William Crane mostly worked in TV, but we always will have him to thank for directing the first African-American vampire movie (and the first Jekyll and Hyde movie for a black audience, Dr. Black and Mr. Hyde).
Prince Mamuwalde (William Marshall) represents the Nigerian Ibani African nation as they ask Count Dracula (Charles Macaulay) to help stop slavery. Instead, Dracula laughs in his face and tells him he’s going to enslave the proud black man’s wife Luva (Vonetta McGee, The Great Silence). Mamuwalde is bitten, turned into a vampire, cursed with the name Blacula and imprisoned in a coffin as his wife dies beside him.
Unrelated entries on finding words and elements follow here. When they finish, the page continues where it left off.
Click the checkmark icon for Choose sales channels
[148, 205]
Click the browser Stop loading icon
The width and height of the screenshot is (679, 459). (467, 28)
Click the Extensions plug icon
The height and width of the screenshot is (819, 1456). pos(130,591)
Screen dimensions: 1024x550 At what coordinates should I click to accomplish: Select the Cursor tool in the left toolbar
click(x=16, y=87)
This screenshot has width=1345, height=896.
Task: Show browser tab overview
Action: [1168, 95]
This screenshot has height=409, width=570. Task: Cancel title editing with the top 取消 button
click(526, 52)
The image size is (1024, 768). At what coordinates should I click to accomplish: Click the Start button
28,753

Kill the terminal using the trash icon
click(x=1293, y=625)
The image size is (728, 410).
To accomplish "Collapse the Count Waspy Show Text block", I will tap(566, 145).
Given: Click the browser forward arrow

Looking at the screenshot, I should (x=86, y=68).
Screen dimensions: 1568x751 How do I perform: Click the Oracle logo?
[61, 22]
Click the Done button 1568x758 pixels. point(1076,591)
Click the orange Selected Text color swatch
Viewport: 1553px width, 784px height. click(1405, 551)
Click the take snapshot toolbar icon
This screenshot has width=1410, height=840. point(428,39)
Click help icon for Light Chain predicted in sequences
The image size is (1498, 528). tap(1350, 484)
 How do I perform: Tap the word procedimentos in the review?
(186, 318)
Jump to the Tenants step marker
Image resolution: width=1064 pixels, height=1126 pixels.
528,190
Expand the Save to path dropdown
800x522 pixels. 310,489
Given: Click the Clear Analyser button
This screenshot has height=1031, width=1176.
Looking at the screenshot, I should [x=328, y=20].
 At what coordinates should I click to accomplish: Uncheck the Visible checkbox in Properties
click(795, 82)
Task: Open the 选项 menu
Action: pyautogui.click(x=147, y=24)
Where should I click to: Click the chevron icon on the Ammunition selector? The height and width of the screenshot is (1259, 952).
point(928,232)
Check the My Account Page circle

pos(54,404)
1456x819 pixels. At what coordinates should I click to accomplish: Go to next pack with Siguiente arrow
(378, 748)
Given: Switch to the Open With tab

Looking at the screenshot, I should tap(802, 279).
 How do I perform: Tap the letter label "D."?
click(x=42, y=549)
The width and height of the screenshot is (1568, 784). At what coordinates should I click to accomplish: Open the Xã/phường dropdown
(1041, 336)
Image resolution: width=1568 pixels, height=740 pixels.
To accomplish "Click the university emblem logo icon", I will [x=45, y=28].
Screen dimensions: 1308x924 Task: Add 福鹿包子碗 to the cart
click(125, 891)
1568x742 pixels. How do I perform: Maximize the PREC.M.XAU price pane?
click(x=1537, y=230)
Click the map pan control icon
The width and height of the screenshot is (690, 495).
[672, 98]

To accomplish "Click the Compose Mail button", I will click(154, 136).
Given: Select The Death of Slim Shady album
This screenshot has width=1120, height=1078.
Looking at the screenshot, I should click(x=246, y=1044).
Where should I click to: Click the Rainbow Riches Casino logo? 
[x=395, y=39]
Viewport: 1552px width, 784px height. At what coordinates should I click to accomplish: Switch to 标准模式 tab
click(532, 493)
Two centuries or so in the future, interior decorators Bobby McCoy (Ted Harris) and Billy Schaffer (Rick Metzler) buy Blacula’s coffin at an auction, opening it and unleashing his thirst on the world.
At Bobby’s funeral, Blacula finds Tina Williams (McGee), who looks exactly like his dead wife. As the vampire kills and turns people, he also begins to convince his wife’s reincarnation that they must spend the rest of eternity together. Blacula is a romantic and that — along with his dignity — makes him a vampire who stands the test of time.
Crane worked hard to keep the movie as authentic to the black experience as possible, changing Blacula’s name from Andrew Brown to Mamuwalde and the unique concept of him being an African prince before he got his fangs.
I’m all for this movie. They should have made ten sequels.